For the first several semesters that I used specifications grading in the course, I did not use any percentage grades. Instead, final grades were assigned based on bundles of assignments. Each bundle was a level of Bloom’s taxonomy. To earn a D, students needed to pass all of the Remember/Understand bundle. To earn a C, students needed to pass all of the Remember/Understand bundle and four or more of the Apply bundle, and so on. However, feedback from students indicated that the lack of a running percentage grade for the course was stressful. To address this concern, I adjusted the grading to what, on the surface, is a more typical weighted grading structure as described above. However, the weighting reflects the original intent of the bundled grading: for example, passing all Remember/Understand assignments and contributing to the engagement discussion boards, is equivalent to earning a D, while meeting those requirements and passing four Apply assignments corresponds roughly to a C. Previously, pluses and minuses were based on discussion board participation, but this system was simplified and incorporated into the Engagement category to make grading clearer. In short, the percentages in Canvas track progress but still honor the specifications grading model and mastery-based requirements.
Another challenge is the strict progression requirement. Some students feel frustrated when they can’t move forward without passing a prior assignment. While this structure supports mastery, it can feel punitive. The grace period and token system help, but I continue to explore ways to balance structure with flexibility.

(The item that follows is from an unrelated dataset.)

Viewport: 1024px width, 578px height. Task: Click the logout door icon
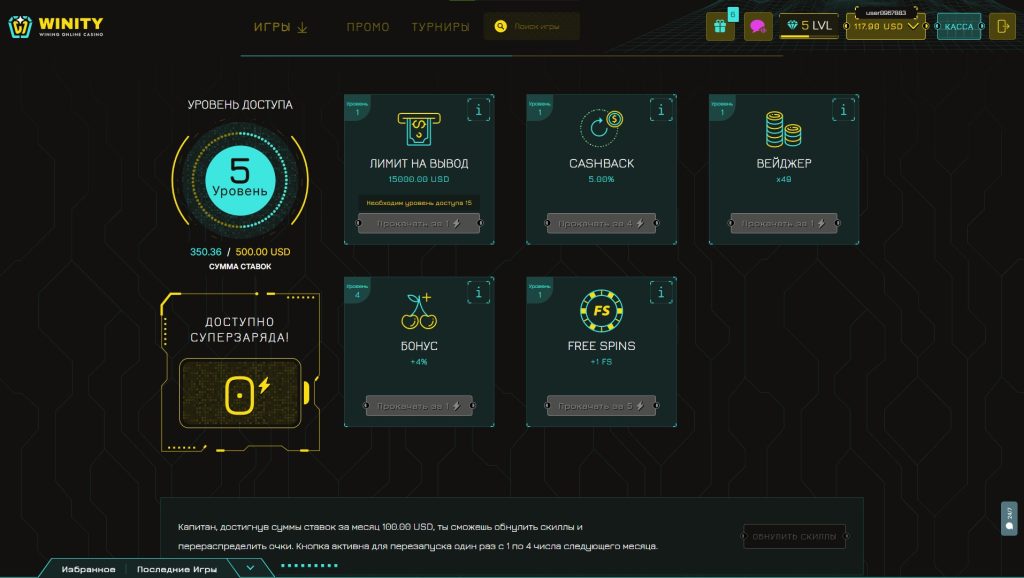tap(1002, 26)
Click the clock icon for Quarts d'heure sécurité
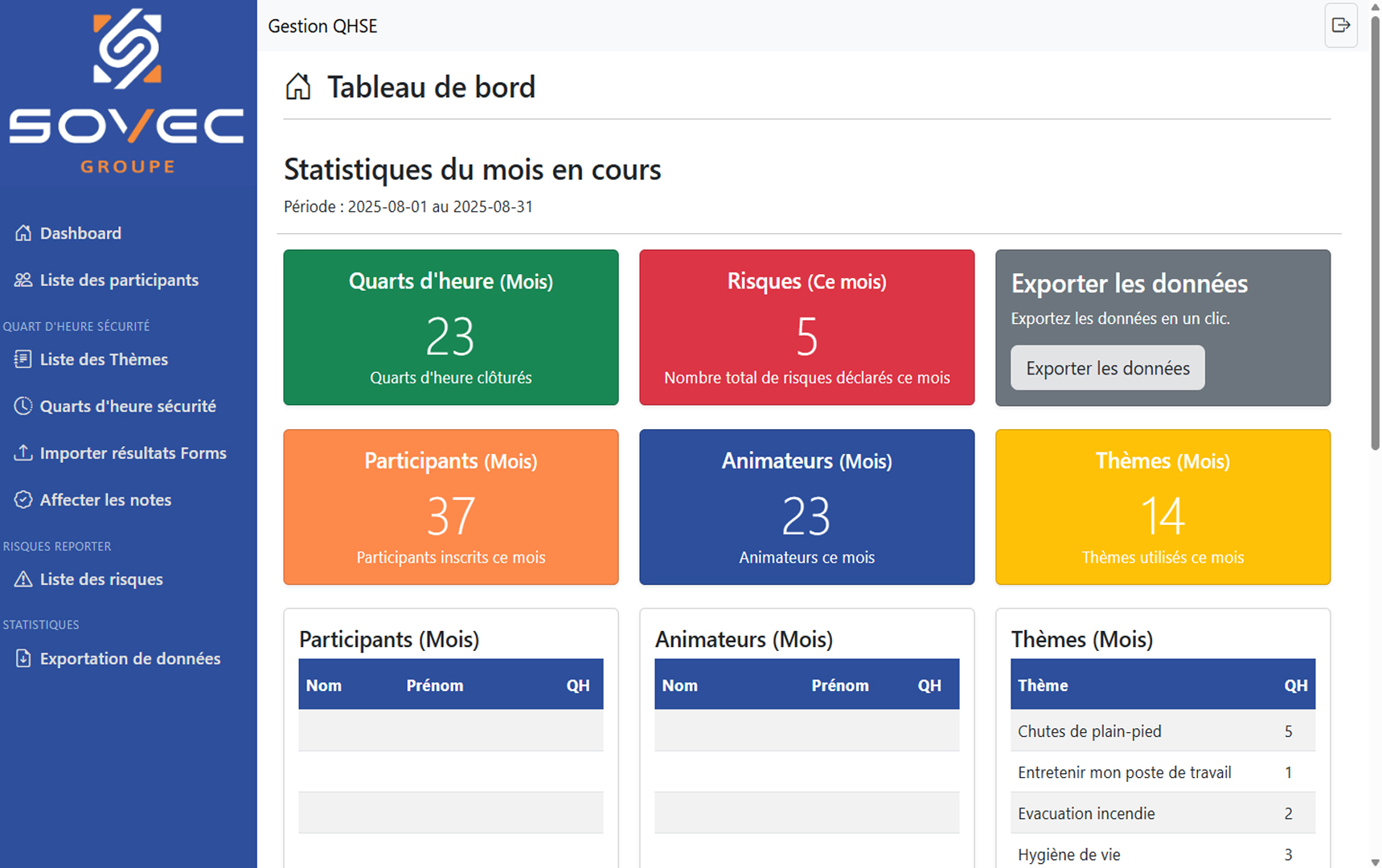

Finally, feedback, especially on auto-graded tasks, can feel limited, and students want to understand their mistakes. I’ve worked to provide clearer explanations and opportunities for reflection. Narrative feedback on higher-level tasks remains a priority, and I often use comments to guide revisions without requiring full resubmissions. For example, in the Create assignment for the Data and Statistics unit, students collect and analyze data and must choose a measure of central tendency (mean, median, or mode) and explain their choice. Some students struggle to select an appropriate measure or justify their decision. I provide targeted feedback on this part of the assignment and then ask students to revisit it and comment with a corrected response, without redoing the entire assignment. This approach also allows for a focused conversation about their work.
Conclusion
Specifications grading in an asynchronous liberal arts math course has proven to be both effective and adaptable. While the system isn’t perfect, and requires thoughtful adjustments to meet student needs, it fosters a learning environment centered on mastery, reflection, and growth. Students appreciate the clarity, flexibility, and opportunity to revise their work, and I’ve found that the structure encourages deeper engagement with the material.
As I continue refining the course, I remain committed to balancing rigor with compassion, and structure with flexibility. Specs grading, when thoughtfully implemented, can be a powerful tool for supporting student success, even in asynchronous settings.